When you think of auto loans, think of the word "auto." One thing that might've popped to your head was a car. An automobile. An auto loan is basically just what it sounds like. A car loan. An auto loan allows you to borrow money (once again) from a lender to purchase a car.

How do you qualify for an auto loan?
The following are requirements to be able to qualify for an auto loan:
-
Proof of identity: This includes documentation that we reviewed last lesson ("mortgages")
-
Proof of income/insurance: Lenders (ex: bank) want to know if a buyer is able to pay them back for their loan. Thus, they typically would like to loan to people who are financially secure. Lenders will look at your credit scores; which is recommended to be around 660 (or more). Lenders may also examine your credit/banking history (when you open up accounts, make payments, etc). Finally, they also may review your proof of residence, your insurance, and other forms of income verifications (ex: bank statements), which could affect their ultimate decision.
-
Method of down payment: Down payment is the sum of money a buyer pays in the early stages of purchasing a good. Down payment is a mere fraction of the cost of a good/service ranging from 3-20%. You need to understand how much money you are comfortable paying as an up-front cost (down payment) before mortgaging your good. This way, you are able to reduce costs in the long-run.
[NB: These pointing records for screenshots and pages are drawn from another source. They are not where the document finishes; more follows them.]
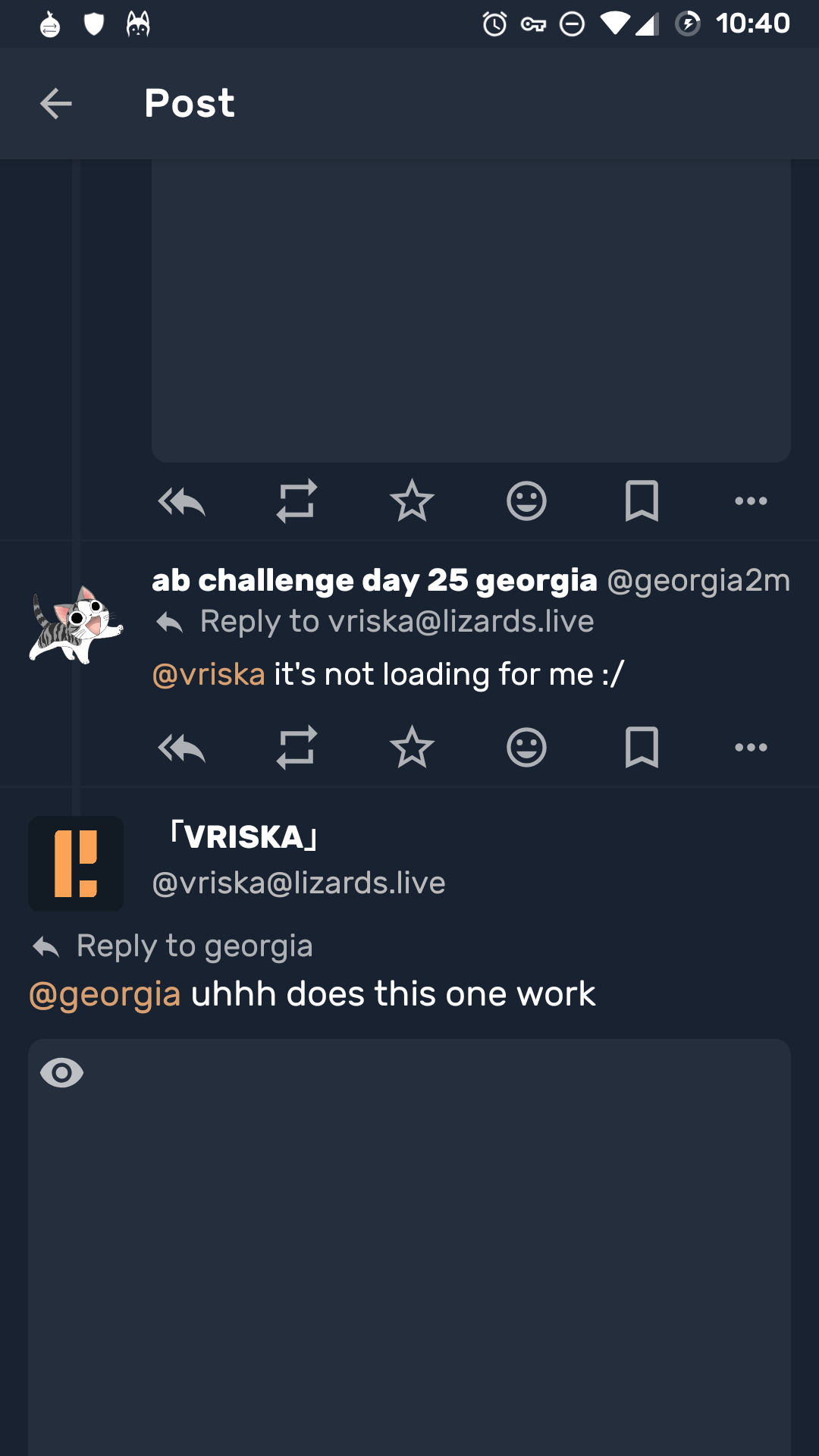This screenshot has width=819, height=1456.
Task: Open more options on georgia's post
Action: pyautogui.click(x=751, y=748)
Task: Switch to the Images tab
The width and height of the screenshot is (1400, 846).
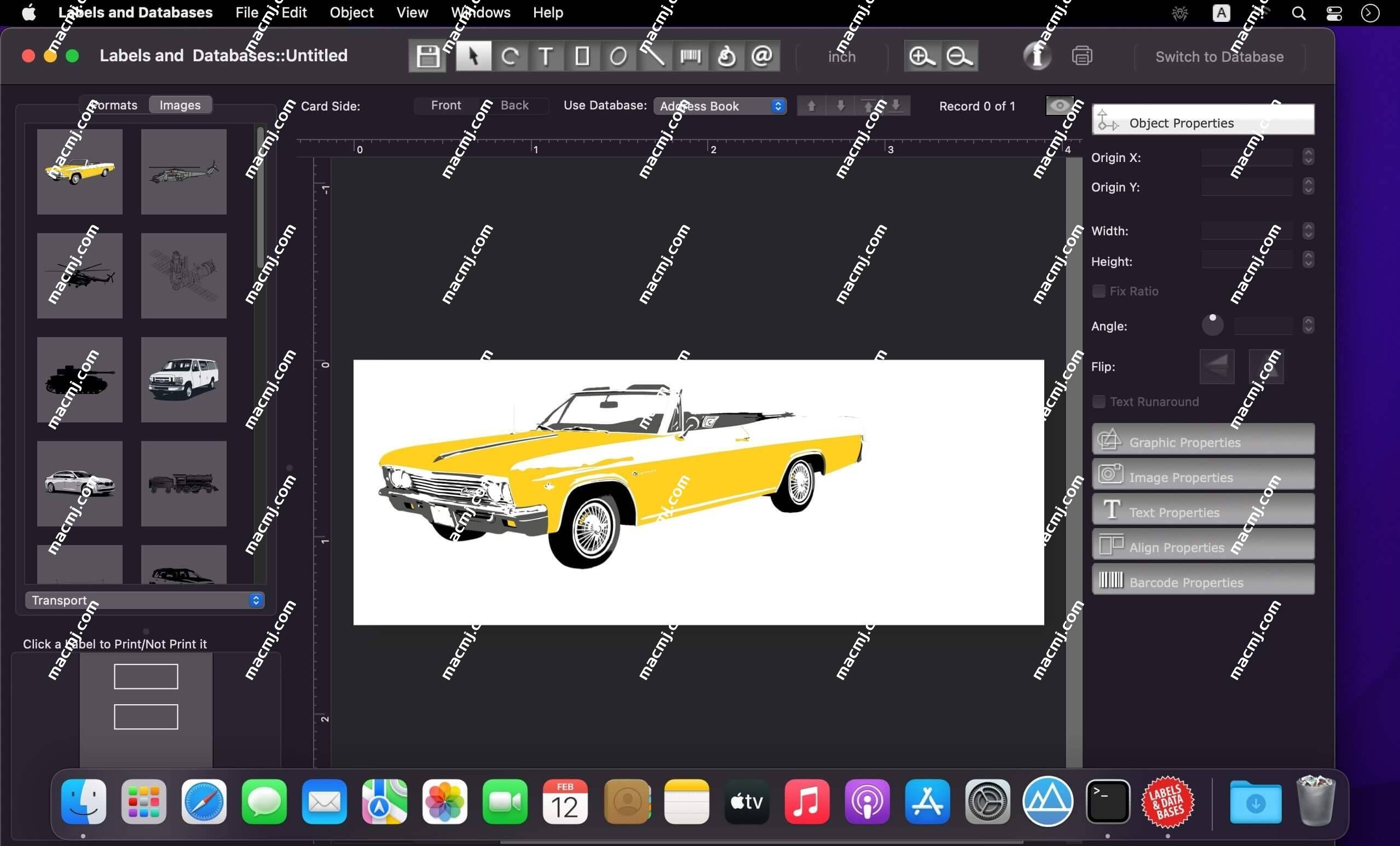Action: coord(179,104)
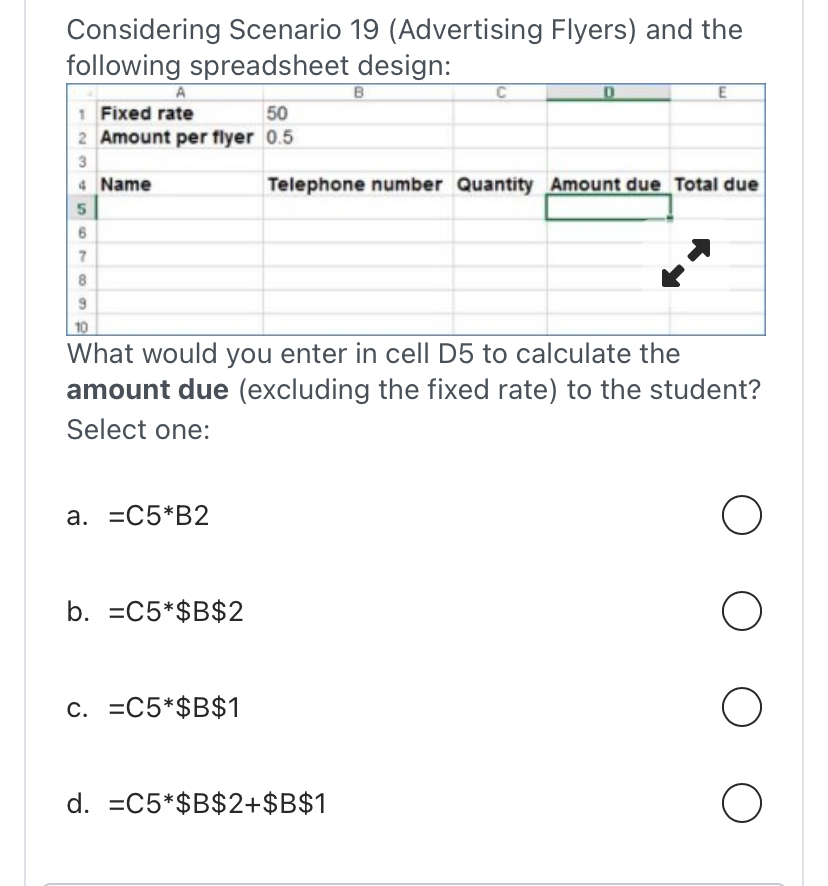Select the radio button for answer a

pyautogui.click(x=741, y=515)
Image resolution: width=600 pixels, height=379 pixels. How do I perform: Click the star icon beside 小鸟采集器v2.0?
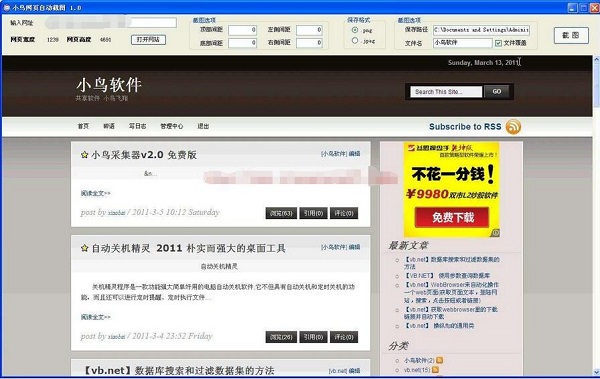click(85, 155)
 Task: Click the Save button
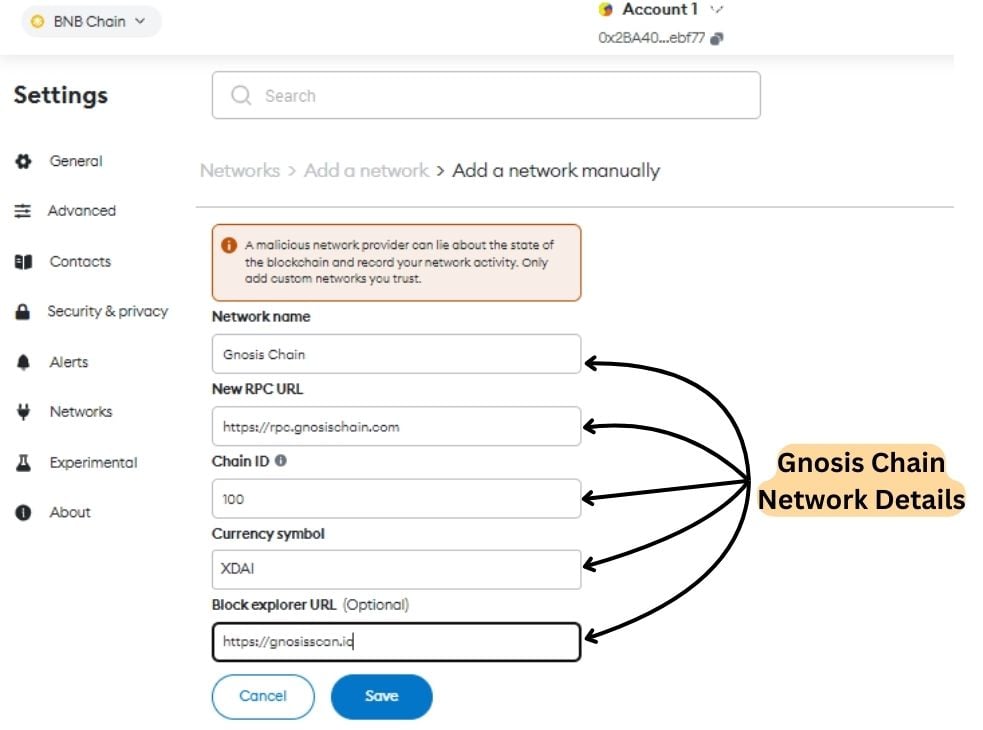[x=382, y=696]
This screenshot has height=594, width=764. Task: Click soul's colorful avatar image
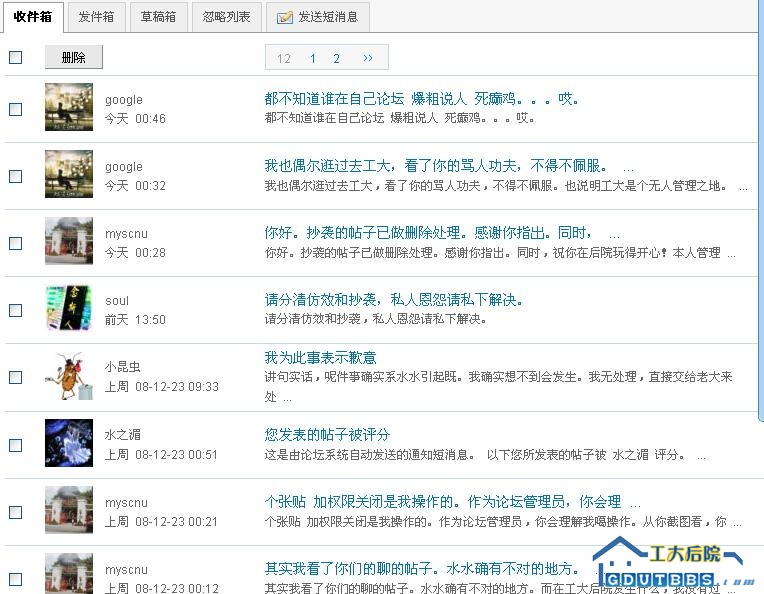coord(69,308)
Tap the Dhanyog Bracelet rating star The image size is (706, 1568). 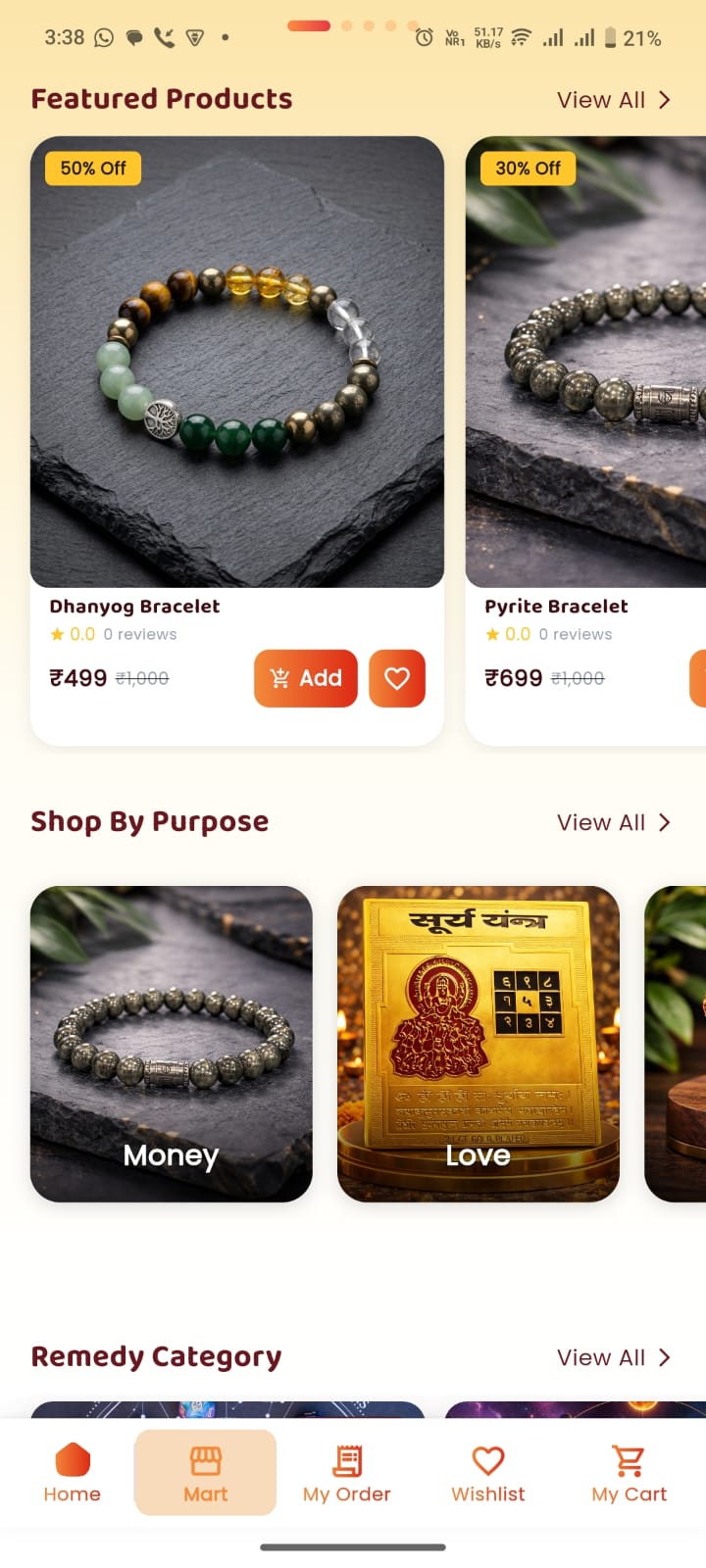click(57, 634)
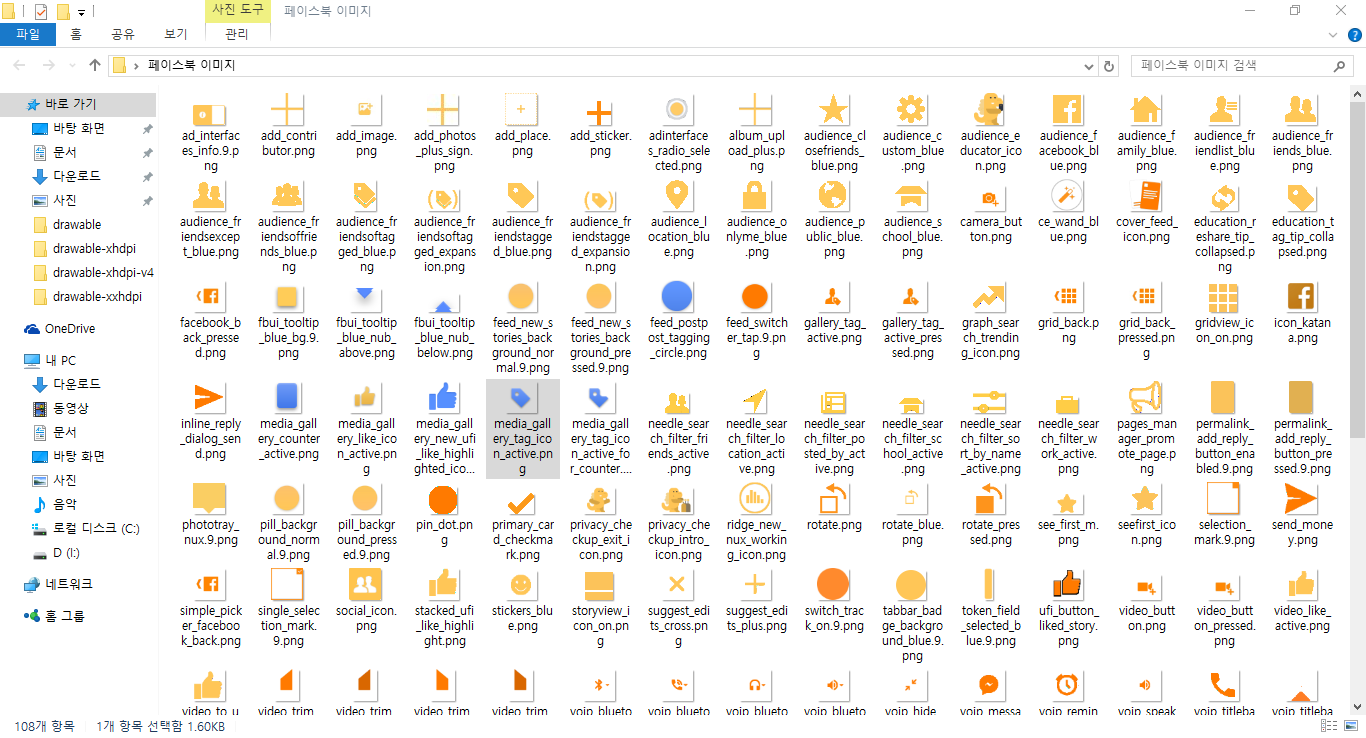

Note: You need to understand that you also are required to pay additional interest for your loan. This type of interest is called simple interest. Simple interest, unlike compound interest, is better for a buyer, who pays less interest in the long-run. Simple interest is calculated based off of the initial amount of the loan. The following is a calculator to find simple interest: https://www.calculatorsoup.com/calculators/financial/simple-interest-calculator.php
Takeaways
-
Paying off one's auto loan works relatively the same as a mortgage, and involves pretty much the same requirements
-
You can also use the 28/36 rule in the "Mortgages" page to pay off a loan and other debt you may have. However, don't feel the need to be bound to this rule. You should do whatever fits YOUR needs.
-
The main difference is that mortgages use compound interest, while auto loans use simple interest. This makes auto loans financially cheaper.